**Stored data**

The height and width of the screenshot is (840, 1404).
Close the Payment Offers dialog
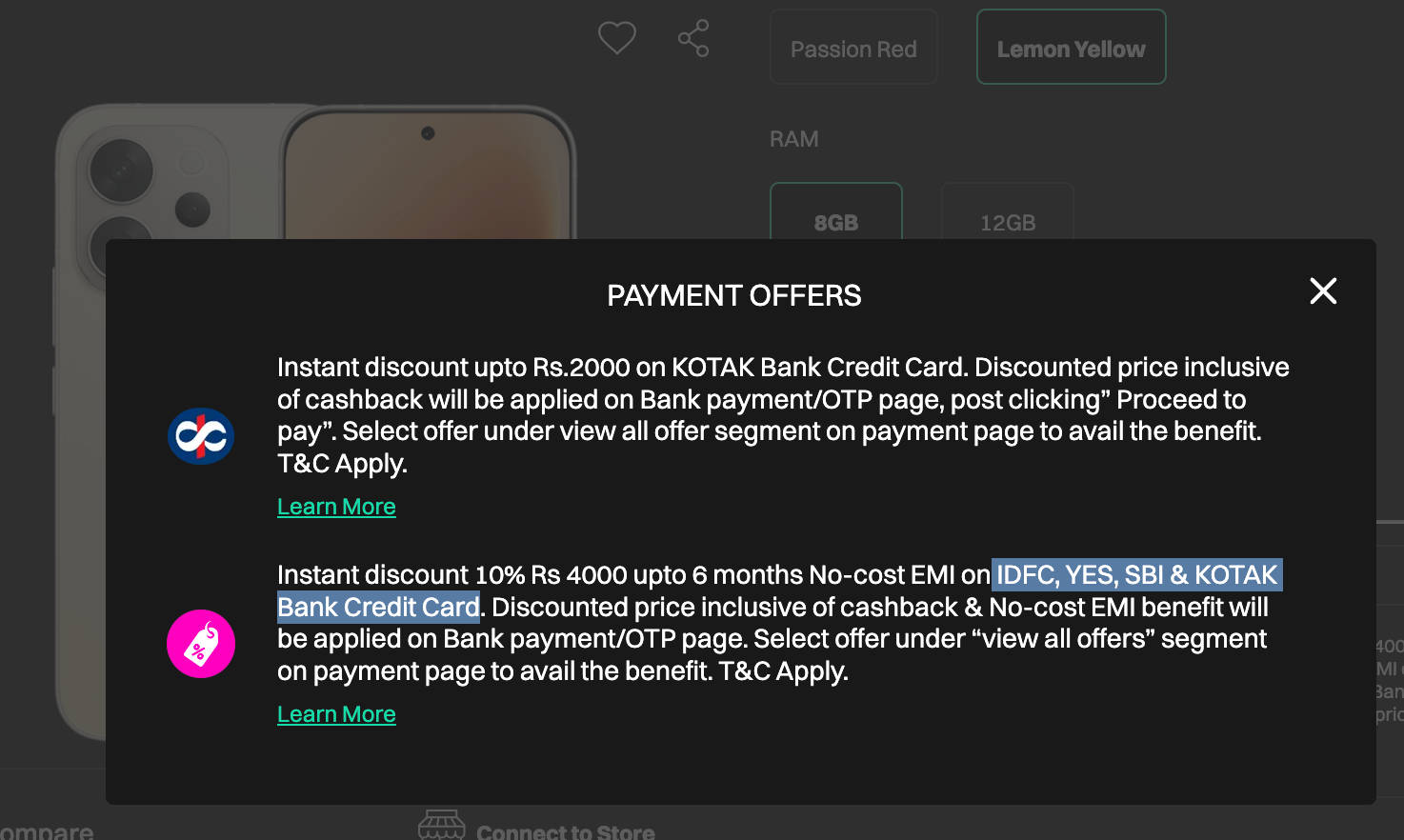pos(1323,290)
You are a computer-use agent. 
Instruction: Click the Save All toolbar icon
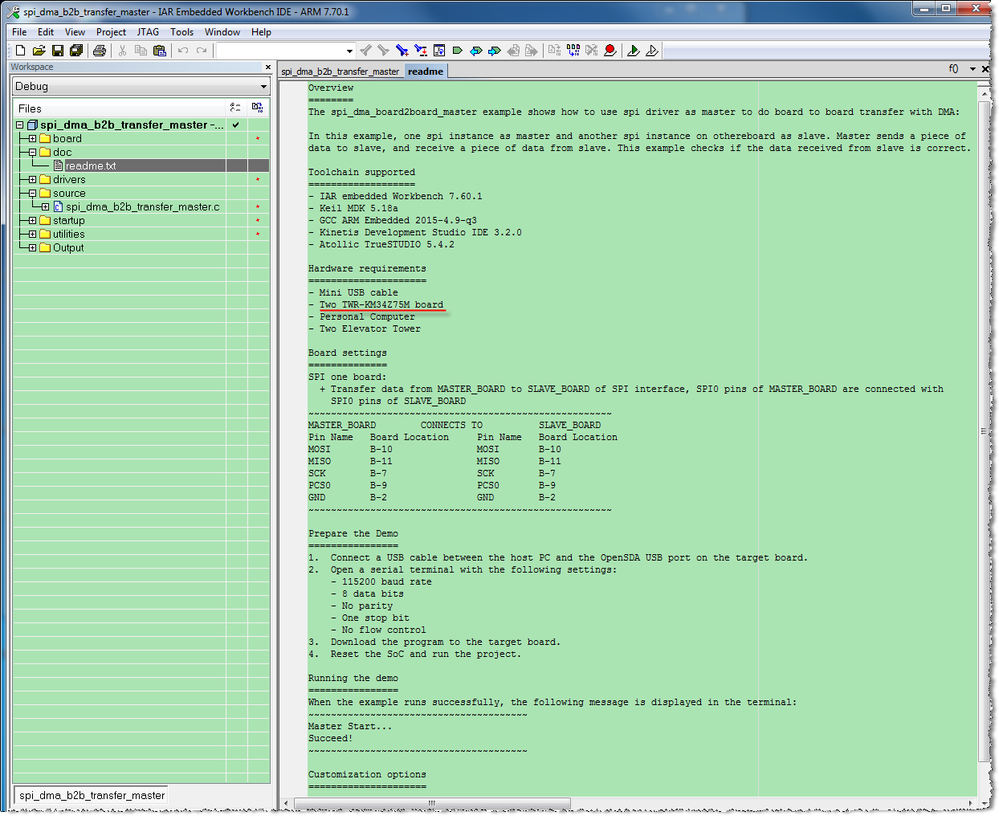[76, 50]
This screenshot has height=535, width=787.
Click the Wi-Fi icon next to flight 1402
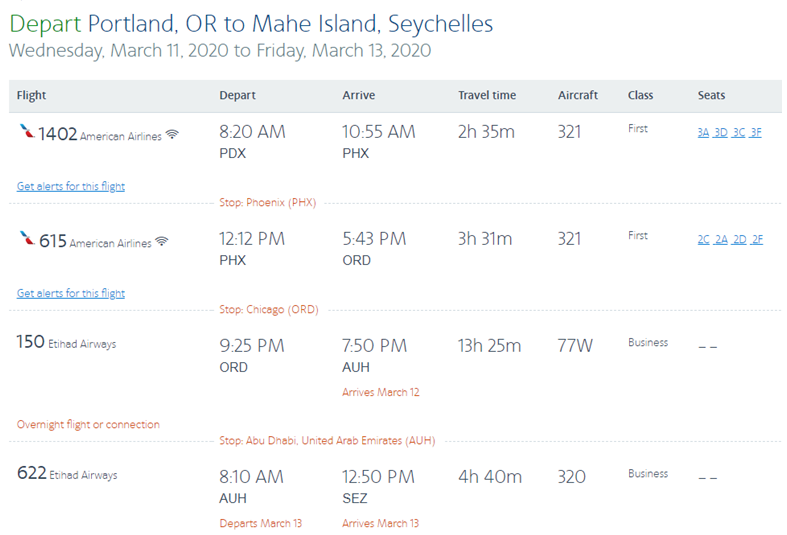[x=172, y=135]
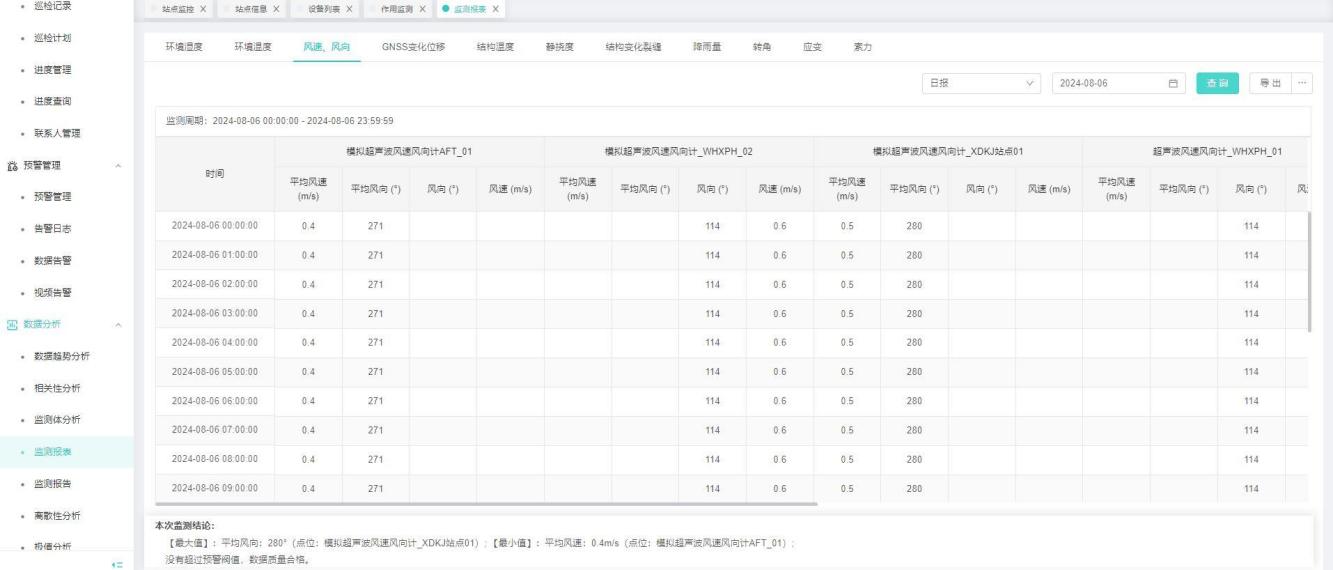
Task: Click the 2024-08-06 date input field
Action: pyautogui.click(x=1105, y=84)
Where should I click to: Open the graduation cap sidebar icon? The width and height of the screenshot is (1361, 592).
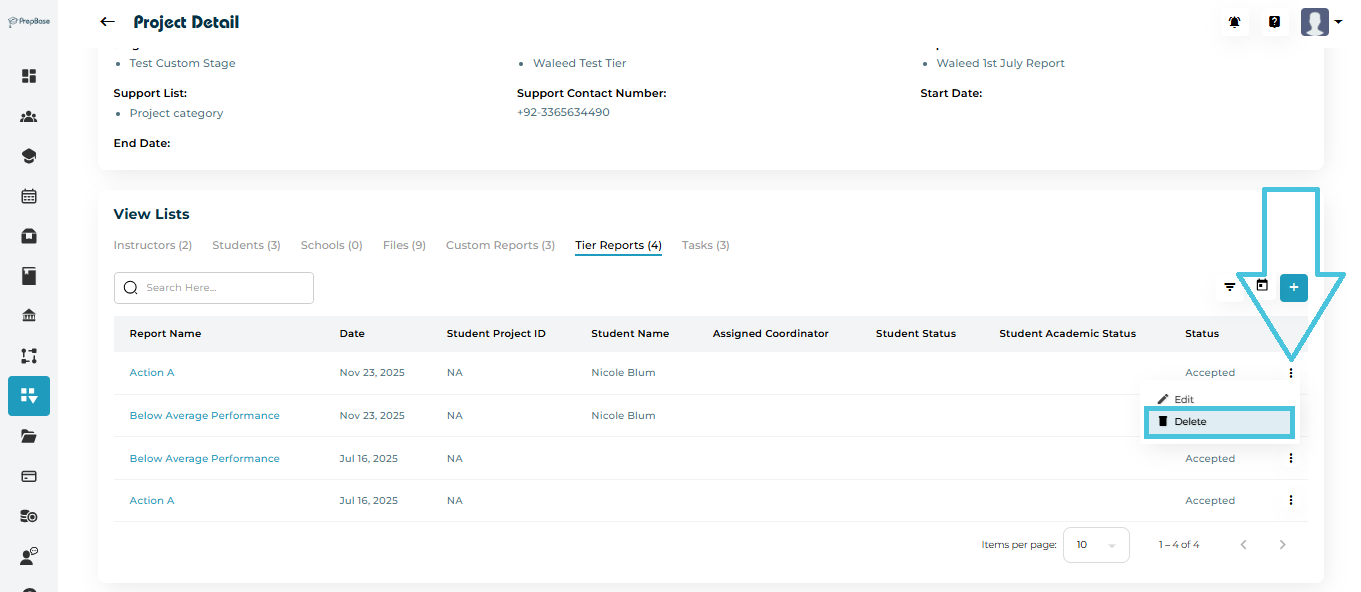tap(29, 156)
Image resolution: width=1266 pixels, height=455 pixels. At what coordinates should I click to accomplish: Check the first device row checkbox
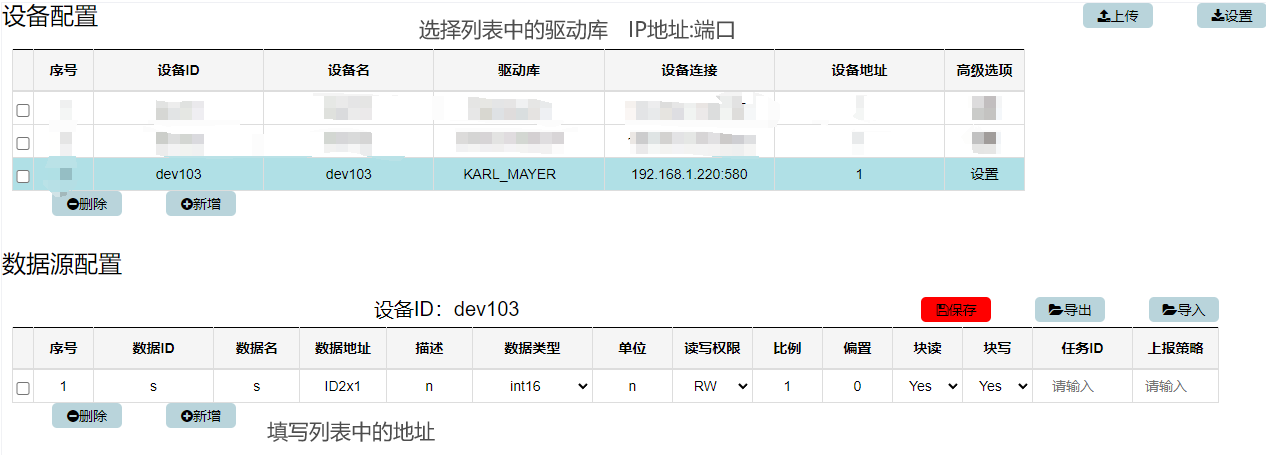[23, 110]
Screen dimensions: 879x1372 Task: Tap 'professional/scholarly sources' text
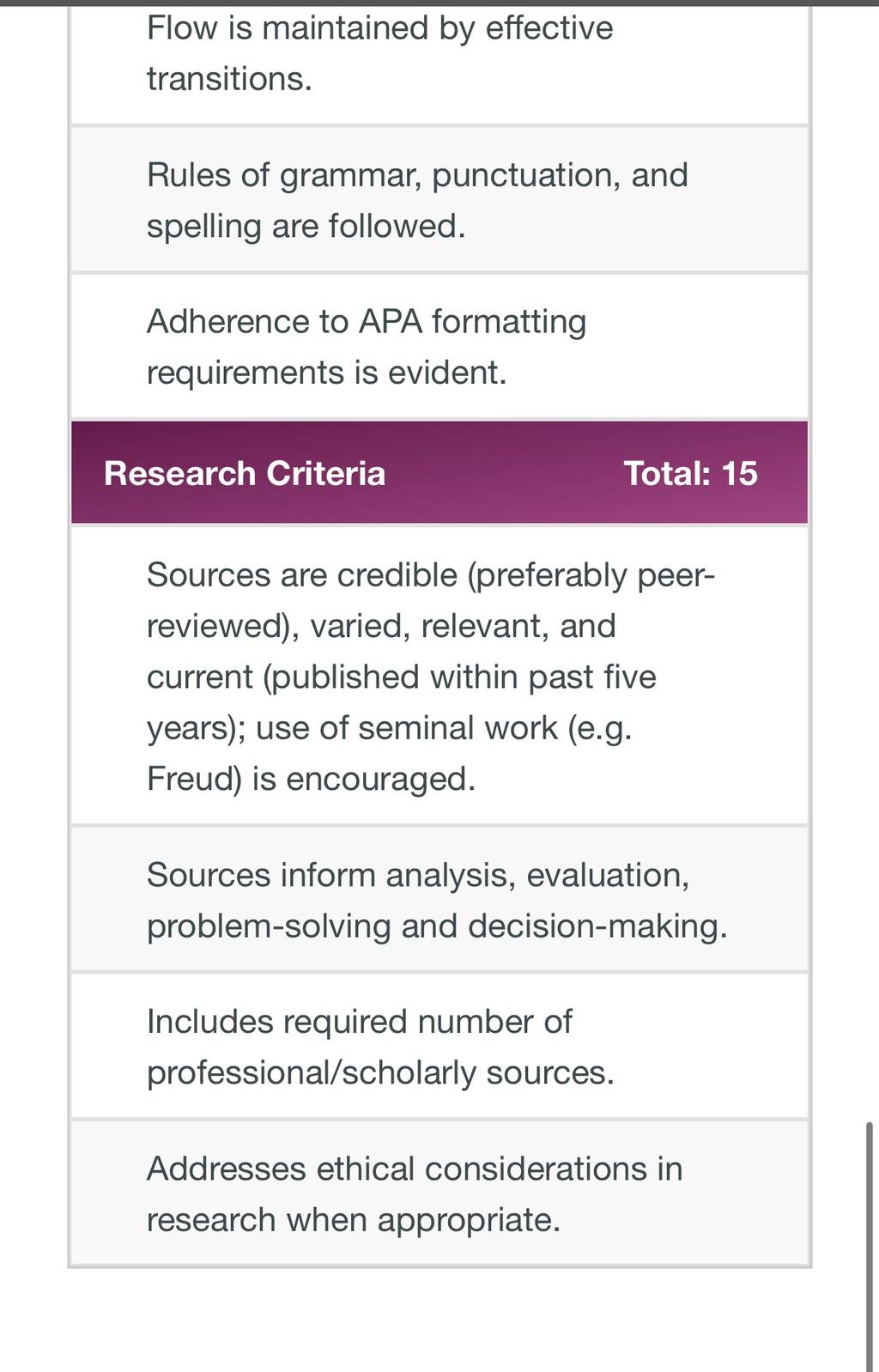(380, 1072)
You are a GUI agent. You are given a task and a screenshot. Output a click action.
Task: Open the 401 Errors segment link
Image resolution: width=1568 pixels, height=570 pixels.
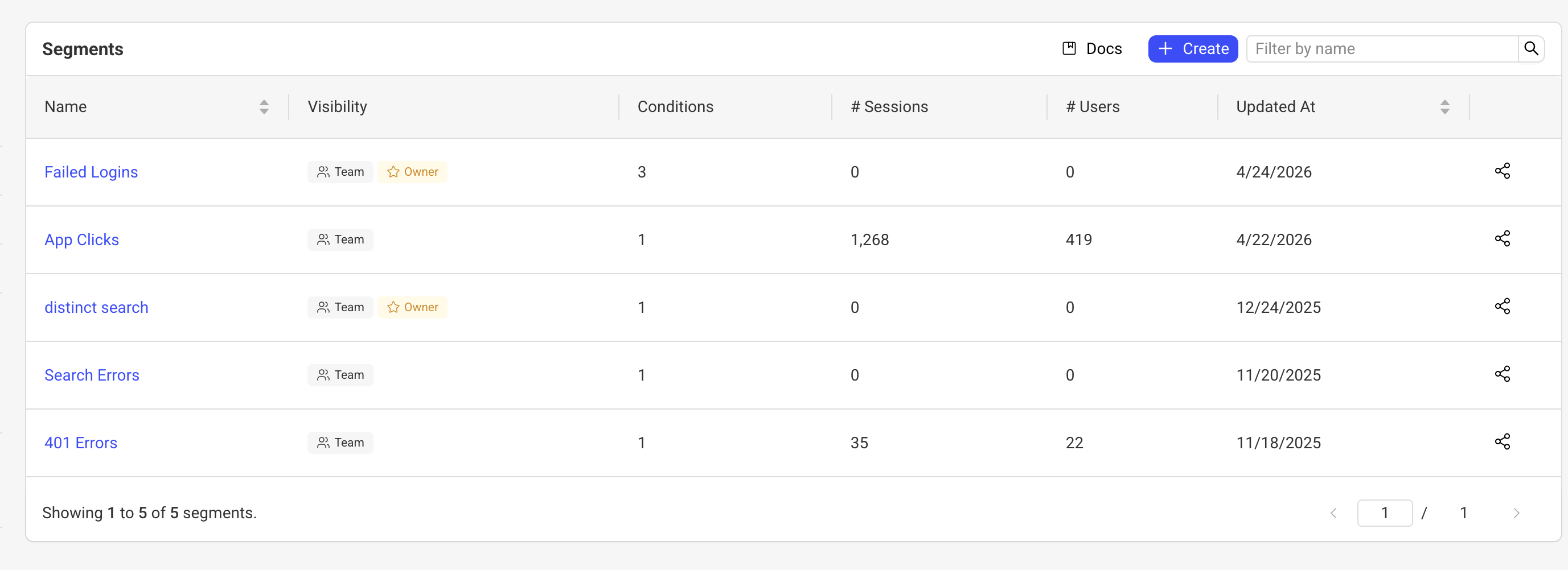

**EXERCISE DIRECTIONS**
Omit the pictures and print again exactly the lines from the one with "Screen dimensions: 879x1372" through the final line of the entries, both ends included.

**EXERCISE RESULT**
Screen dimensions: 879x1372 Task: Tap 'professional/scholarly sources' text
(380, 1072)
You are a GUI agent. You are given a task and a screenshot. Output a click action.
Task: Open the 401 Errors segment link
Image resolution: width=1568 pixels, height=570 pixels.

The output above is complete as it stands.